When Maia's Drs say they want her to do more typical "baby stuff," one of the things they want her to do more of is sitting up. Since she has been in the hospital her whole life, she has spent most of that time laying down on her back. By this time I think most babies can roll over, sit up, and are beginning to crawl. So each day, Maia spends time sitting up on her boppy pillow. She still needs a lot of support and is still a "bobblehead" but everyday she seems to do better with her head control... it doesn't help that she has some big cheeks! We have also started sitting her down on the playmat on the floor. Sooner or later she will build up the muscles to hold her head up high and sit up all by herself. Last weekend, we also took her out of her room to go for a wagon ride around the 7th floor. She looked so nervous! I think she was so used to holding her either her trach collar or vent tube, that when they attached a small oxygen/humidifier onto her trach, she wasn't sure what to do with her hands. She held on to the small tube coming out the side. By then end of her ride, she had actually disconnected it from her trach! But it was such a treat for her since all the other times she's left her room was to have some sort of surgery or procedure done!
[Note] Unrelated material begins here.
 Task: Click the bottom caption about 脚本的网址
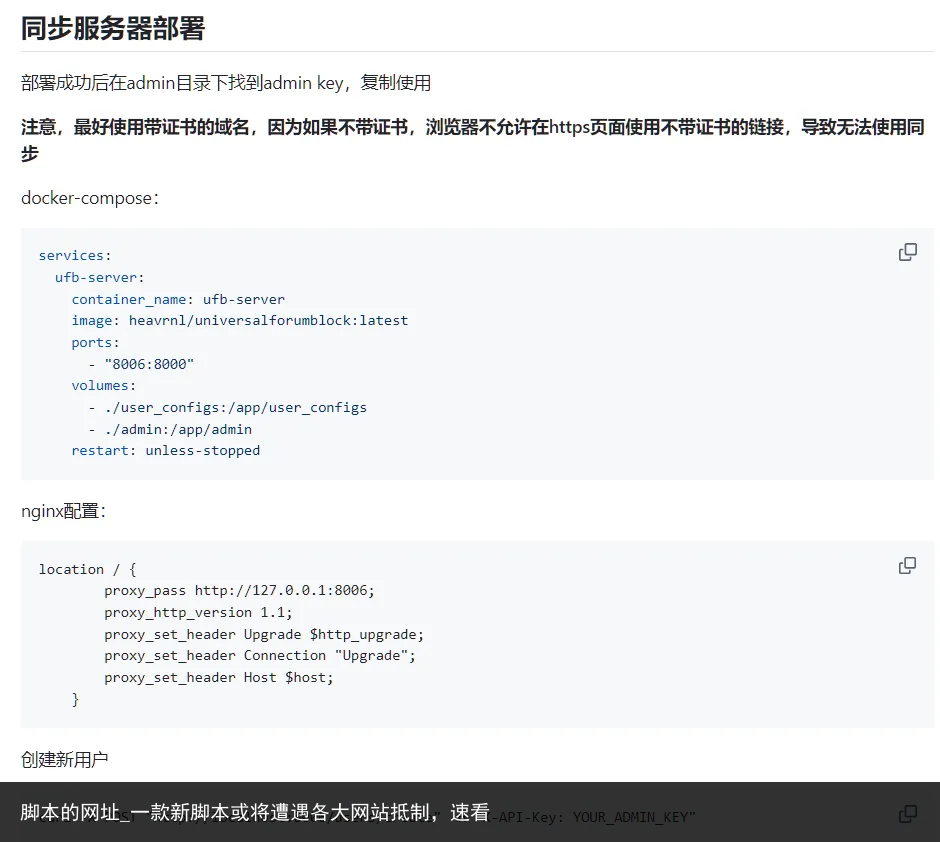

This time she got to see the big fish tank in the family lounge.
Maia also went back to the cath lab last week to have another catherization on the left side of her chest. The Drs wanted and needed to know what her veins looked like on that side, since that area was missed during her big heart cath. They had trouble accessing her veins last time and had to go through her arteries, so they didn't get a good pic of the blood vessels on the left side of her chest. On her MRI, the Drs knew that Maia's innominate vein was blocked (vein that runs parallel to the collarbone). But they also noticed that she might've grown another vein, but they weren't sure where it led to or how big it was, but they wanted to know these things to see if they would be able to use it in her heart surgery. Dr. Teitel did the catherization again and he said it would only take 5 minutes... and it did! Maia needed no pain meds or sedation. They held her hands up and injected the dye while taking pics and video from 2 different angles. They allowed me to watch from the window in the room next door. After that short procedure, Dr. Teitel explained that her jugular vein comes down the left side and splits into two. One goes to her heart, which we knew, and the other loops around toward the back and connects to the superior vena cava on her right side. They were all pleased to find this out since it's all useful information they need for her surgery.
Today, Maia had surgery to remove her pd catheter. She was taken off dialysis last November but Drs wanted to keep the catheter as a precaution, just in case she needed it for future use. But her kidneys have done well enough that they all came to the conclusion that she didn't need it. Dr. Cohen, her heart surgeon was very passionate about getting this out because of its risk for infection. The only issue that came up a few hours before surgery, was her feeding tube. Dr. Oishi came in to talk to me because the pediatric surgeons had approached him about putting in a G-tube, since Maia would already be under anesthesia and it would save her from having a separate procedure done. This is a feeding tube that is surgically placed into the stomach, instead of passing it through the nasal cavity. However, the problem is that Maia throws up and doesn't seem to tolerate feedings in her stomach, so the G-tube didn't sound like such a good idea. She currently has an NJ-tube, which goes through her nose and down past the stomach, into the jejunum (small bowel). Other options mentioned was a J-tube, a G-J-tube, and also a surgical procedure called the Nissen fundoplication, which would help her reflux. So the pediatric surgeons, the ICU Drs and also Dr. Cohen, talked it over with us before coming to the conclusion that for now, they will only remove the pd catheter as scheduled. Any feeding issues will be addressed later, at a different time.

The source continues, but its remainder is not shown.